** Begin Materials provided **

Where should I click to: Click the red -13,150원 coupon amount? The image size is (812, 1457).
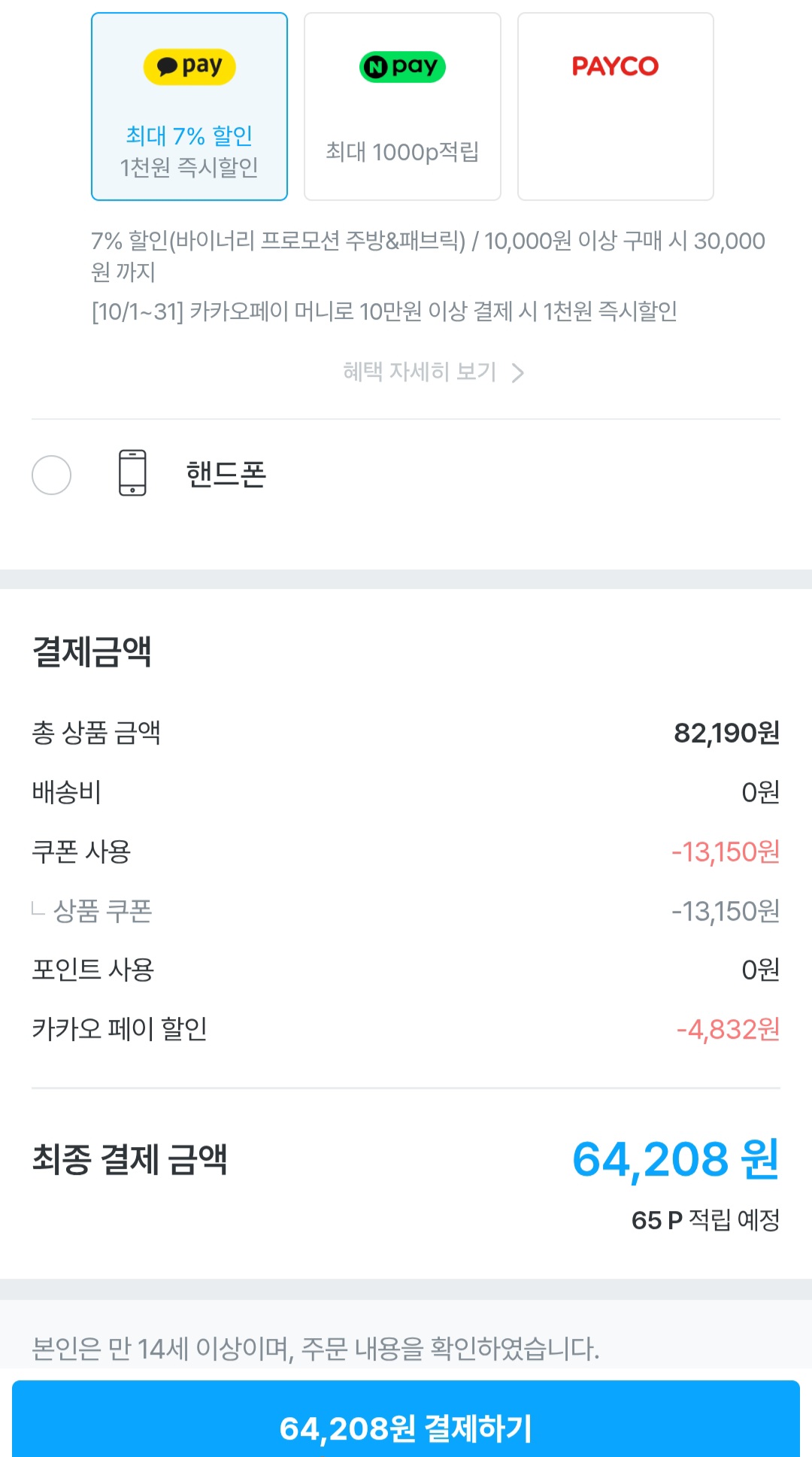pos(725,851)
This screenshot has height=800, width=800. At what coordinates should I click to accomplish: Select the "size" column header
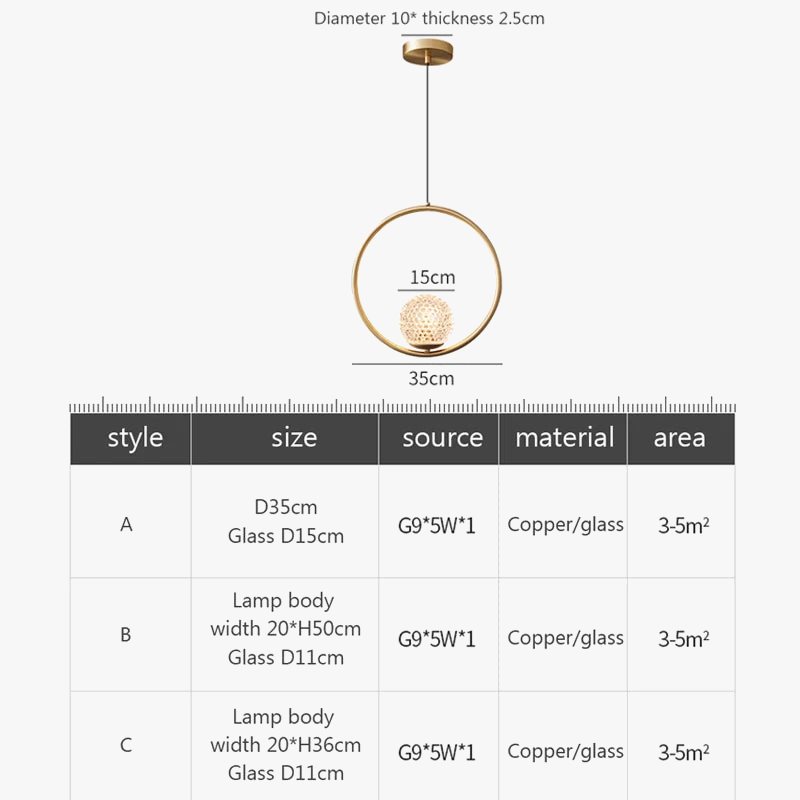tap(294, 438)
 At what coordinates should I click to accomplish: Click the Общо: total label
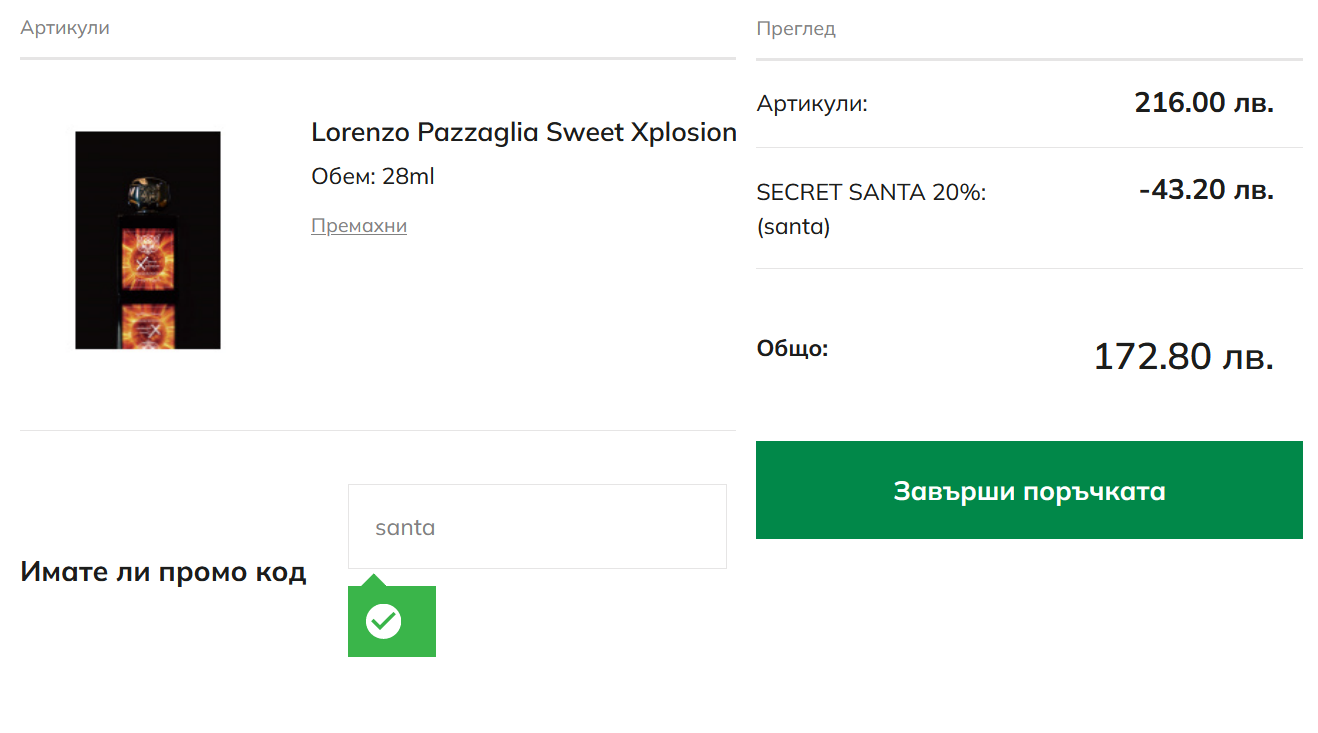[x=793, y=349]
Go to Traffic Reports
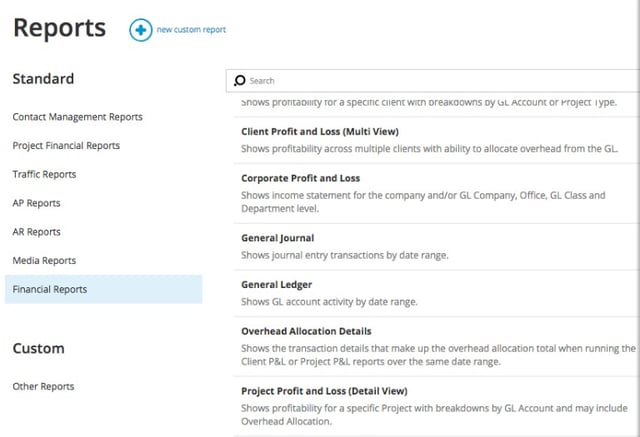Viewport: 640px width, 437px height. pyautogui.click(x=44, y=174)
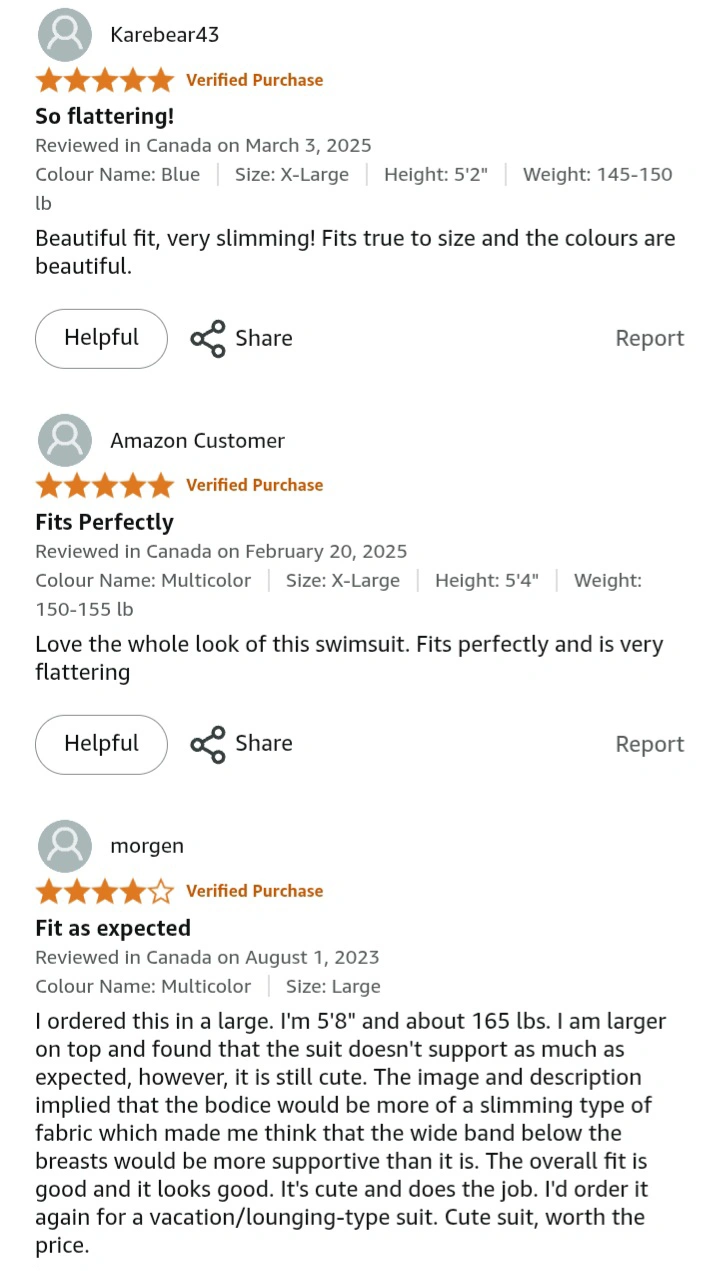Click morgen's four-star rating
The image size is (715, 1271).
[104, 891]
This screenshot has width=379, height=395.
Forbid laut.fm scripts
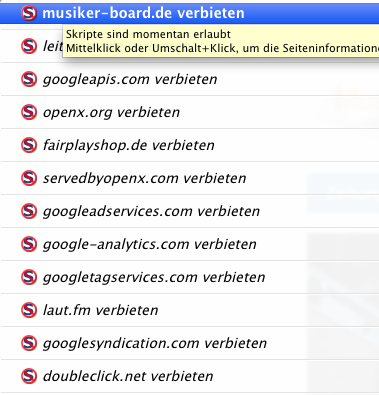point(189,310)
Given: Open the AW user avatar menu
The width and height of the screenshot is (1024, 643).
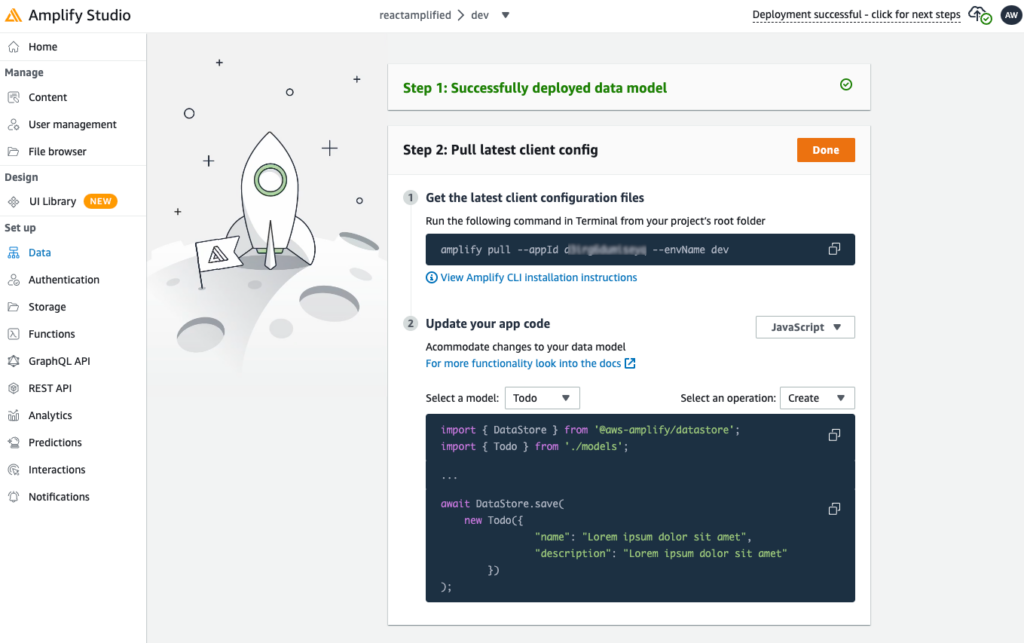Looking at the screenshot, I should click(1010, 15).
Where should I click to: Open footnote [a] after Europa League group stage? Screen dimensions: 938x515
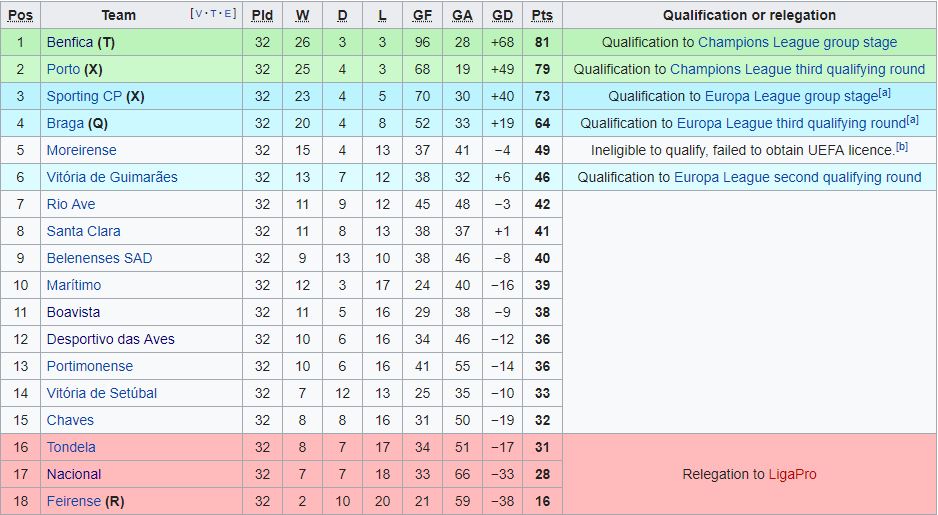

** End Materials provided **

Given request
Please render the data lines as a JSON list of strings, one string per line, starting at the line that contains "This screenshot has width=379, height=395." and ending at the end of the data, with both ends included and blank lines left out. Leave the pictures out of your answer.

Solution to the exercise
[
  "This screenshot has width=379, height=395.",
  "Forbid laut.fm scripts",
  "point(189,310)",
  "Given: Open the AW user avatar menu",
  "The width and height of the screenshot is (1024, 643).",
  "Looking at the screenshot, I should click(1010, 15).",
  "Where should I click to: Open footnote [a] after Europa League group stage? Screen dimensions: 938x515"
]